[[ Selected text, beginning ]]
Published in final edited form as: Electrophoresis. 2018 Dec 27;40(4):571–581. doi: 10.1002/elps.201800417

Figure 1.

Figure 1.

Representative HIC chromatograms of exosome isolation using using PET C-CP fibers. Separations were performed with a mobile phase flow rate of 0.5 mL/min, 60 μL aliquot injections, and a 20 min gradient from 100% buffer A (1.8 M (NH4)2SO4 solution dissolved in PBS; pH = 7.4) to 100% buffer B (30% acetonitrile v/v dissolved in PBS). (A) Baseline chromatogram of pristine HL5 media. (B) D. discoideum-derived EVs previously isolated via differential centrifugation. (C) D. discoideum-derived EVs previously isolated via the Qiagen exoEasy Maxi Kit. (D) D. discoideum-derived EVs following centrifugation to remove cells and large debris. (E) D. discoideum-derived EVs following filtration through a 0.8 μm filter to remove cells and large debris. (F) Abbreviated gradient program (injection at A (0.8 M (NH4)2SO4 solution dissolved in PBS; pH = 7.4), gradient initiated at t = 2 min., gradient to 100% buffer B (30% acetonitrile v/v dissolved in PBS) in 10 min.
[[ Selected text, end ]]
[[ Data provided, beginning ]]
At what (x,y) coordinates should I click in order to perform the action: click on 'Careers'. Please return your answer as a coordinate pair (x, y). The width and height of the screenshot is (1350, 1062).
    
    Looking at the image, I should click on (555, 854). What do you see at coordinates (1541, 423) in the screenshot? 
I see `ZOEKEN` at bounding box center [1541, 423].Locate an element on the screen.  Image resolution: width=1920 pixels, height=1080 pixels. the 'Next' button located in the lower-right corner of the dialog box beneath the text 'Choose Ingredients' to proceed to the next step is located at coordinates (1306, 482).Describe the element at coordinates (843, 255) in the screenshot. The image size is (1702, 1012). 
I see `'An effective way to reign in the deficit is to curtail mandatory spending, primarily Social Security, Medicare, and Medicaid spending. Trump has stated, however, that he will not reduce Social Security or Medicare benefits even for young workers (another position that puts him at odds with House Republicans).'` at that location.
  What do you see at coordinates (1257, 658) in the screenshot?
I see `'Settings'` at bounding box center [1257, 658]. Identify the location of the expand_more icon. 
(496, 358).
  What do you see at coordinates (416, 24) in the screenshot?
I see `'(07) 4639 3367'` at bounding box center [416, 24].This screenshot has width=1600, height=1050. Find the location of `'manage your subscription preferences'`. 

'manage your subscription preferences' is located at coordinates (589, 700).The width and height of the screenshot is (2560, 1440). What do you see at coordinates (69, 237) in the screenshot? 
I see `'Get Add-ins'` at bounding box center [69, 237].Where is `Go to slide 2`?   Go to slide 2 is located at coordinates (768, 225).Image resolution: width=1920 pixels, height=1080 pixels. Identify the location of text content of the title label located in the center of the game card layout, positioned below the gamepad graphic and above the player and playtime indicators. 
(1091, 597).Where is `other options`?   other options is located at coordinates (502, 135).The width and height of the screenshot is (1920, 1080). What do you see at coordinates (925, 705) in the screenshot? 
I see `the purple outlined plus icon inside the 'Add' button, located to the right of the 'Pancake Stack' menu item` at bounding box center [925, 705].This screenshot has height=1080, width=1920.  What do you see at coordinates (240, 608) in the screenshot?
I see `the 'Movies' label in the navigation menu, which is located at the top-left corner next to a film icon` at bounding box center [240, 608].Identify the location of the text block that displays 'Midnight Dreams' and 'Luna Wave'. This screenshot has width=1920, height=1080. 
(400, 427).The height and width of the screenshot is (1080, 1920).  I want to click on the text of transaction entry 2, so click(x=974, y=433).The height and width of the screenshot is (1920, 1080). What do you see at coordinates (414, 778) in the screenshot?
[[ Data provided, end ]]
- Exercise brief
In the figure caption, what mobile phase flow rate was used for the separations?

- Solution below
0.5 mL/min